The authors of the white paper are

  • Jim Parrott, former Obama Administration housing policy guru
  • Lewis Ranieri, a Wall Street godfather of the securitized mortgage market
  • Gene Sperling,  Obama Administration National Economic Advisor
  • Mark Zandi, Moody’s Analytics chief economist
  • Barry Zigas, Director of Housing Policy at Consumer Federation of America

While I think the proposal has a lot going for it, I think that the lack of former Republican government officials as co-authors is telling. Members of Congress, such as Chair of the House Financial Services Committee Jeb Hensaerling  (R-TX), have taken extreme positions that leave little room for the level of government involvement contemplated in this white paper. So, I would say that the proposal has a low likelihood of success in the current political environment.
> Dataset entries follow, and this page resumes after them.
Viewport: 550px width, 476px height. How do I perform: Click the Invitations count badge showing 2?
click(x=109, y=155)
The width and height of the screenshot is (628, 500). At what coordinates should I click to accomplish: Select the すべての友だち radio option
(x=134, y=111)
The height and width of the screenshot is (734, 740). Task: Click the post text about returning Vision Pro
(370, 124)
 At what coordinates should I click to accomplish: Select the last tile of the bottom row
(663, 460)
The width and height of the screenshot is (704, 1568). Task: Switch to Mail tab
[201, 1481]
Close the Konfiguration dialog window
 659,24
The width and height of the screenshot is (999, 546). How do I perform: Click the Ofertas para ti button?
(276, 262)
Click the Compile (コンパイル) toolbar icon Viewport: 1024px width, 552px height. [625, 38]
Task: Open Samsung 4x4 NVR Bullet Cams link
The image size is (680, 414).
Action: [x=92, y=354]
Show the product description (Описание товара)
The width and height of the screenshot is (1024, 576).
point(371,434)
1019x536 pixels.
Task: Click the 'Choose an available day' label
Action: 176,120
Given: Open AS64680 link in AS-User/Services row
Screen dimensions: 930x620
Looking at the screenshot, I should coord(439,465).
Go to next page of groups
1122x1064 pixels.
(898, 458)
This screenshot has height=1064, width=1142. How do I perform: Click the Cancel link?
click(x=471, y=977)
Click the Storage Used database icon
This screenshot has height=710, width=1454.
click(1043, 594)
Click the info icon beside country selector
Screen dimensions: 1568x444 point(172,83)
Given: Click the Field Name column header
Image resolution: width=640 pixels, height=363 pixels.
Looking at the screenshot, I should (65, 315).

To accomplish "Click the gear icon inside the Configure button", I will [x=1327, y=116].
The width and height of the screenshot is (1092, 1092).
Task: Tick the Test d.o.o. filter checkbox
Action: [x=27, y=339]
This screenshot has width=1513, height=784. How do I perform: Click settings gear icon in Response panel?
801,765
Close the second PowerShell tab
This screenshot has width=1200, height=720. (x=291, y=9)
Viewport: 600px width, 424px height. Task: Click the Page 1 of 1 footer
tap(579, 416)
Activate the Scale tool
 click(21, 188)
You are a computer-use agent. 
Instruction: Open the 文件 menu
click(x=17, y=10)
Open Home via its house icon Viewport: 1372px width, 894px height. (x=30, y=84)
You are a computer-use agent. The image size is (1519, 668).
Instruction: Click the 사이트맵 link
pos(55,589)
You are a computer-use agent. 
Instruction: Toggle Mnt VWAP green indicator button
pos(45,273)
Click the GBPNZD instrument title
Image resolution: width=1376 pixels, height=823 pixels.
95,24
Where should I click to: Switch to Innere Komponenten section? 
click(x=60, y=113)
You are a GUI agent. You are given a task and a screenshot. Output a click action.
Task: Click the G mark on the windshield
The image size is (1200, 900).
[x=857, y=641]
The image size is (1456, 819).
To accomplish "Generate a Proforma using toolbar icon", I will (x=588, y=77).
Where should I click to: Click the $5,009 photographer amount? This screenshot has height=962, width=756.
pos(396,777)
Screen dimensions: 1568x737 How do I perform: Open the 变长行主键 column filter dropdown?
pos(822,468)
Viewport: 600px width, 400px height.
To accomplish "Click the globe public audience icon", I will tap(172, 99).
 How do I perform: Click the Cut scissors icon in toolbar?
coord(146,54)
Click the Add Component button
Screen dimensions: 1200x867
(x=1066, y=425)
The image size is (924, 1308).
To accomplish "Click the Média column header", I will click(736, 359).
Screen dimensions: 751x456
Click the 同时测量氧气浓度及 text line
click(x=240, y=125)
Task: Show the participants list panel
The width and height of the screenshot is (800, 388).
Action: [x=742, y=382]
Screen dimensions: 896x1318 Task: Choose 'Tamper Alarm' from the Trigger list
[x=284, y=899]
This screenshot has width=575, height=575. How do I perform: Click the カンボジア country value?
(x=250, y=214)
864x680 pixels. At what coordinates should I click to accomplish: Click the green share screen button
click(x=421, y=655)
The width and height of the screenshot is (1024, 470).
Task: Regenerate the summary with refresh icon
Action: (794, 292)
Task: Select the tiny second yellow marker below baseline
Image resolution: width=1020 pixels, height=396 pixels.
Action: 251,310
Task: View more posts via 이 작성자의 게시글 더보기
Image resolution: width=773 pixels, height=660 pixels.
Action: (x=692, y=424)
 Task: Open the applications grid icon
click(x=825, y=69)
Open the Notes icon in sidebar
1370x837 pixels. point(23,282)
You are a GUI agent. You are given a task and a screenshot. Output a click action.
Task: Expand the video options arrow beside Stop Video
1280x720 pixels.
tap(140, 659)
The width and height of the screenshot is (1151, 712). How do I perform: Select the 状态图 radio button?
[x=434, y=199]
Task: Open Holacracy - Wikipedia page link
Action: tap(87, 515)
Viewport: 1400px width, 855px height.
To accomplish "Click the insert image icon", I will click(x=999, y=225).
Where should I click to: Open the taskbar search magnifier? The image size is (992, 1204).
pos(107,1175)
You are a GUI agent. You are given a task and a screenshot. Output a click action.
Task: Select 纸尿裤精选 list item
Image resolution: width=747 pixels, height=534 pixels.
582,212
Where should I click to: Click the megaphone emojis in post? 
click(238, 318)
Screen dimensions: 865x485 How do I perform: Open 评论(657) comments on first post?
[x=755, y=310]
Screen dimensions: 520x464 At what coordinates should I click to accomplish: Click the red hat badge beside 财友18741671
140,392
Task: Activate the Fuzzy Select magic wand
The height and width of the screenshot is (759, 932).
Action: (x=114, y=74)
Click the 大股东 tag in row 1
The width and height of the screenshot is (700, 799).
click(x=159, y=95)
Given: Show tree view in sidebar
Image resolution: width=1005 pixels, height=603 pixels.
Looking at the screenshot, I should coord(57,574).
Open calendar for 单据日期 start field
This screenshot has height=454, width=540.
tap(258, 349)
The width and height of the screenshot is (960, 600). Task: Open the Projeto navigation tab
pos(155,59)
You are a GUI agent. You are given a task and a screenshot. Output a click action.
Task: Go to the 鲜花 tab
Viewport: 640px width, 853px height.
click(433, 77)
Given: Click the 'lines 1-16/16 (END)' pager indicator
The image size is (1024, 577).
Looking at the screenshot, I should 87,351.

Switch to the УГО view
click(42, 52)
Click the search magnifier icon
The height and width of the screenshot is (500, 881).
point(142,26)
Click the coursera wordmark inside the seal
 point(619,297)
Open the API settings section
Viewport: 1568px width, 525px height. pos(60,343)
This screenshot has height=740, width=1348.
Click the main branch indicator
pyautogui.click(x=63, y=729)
That being said, the proposal is worth considering because we’ll have to take Fannie and Freddie out of their current state of limbo at some point in the future. The proposal builds on on current developments that have been led by Fannie and Freddie’s regulator and conservator, the Federal Housing Finance Agency. The FHFA has required Fannie and Freddie to develop a Common Securitization Platform that is a step in the direction of a merger of the two entities. Moreover, the FHFA’s mandate that Fannie and Freddie’s experiment with risk-sharing is a step in the direction of the proposal’s syndication of “all noncatastrophic credit risk.” Finally, the fact that the two companies have remained in conservatorship for so long can be taken as a sign of their ultimate nationalization.

In some ways, I read this white paper not as a proposal to spur legislative action, but rather as a prediction of where we will end up if Congress does not act and leaves the important decisions in the hands of the FHFA. And it would not be a bad result — better than what existed before the financial crisis and better than what we have now.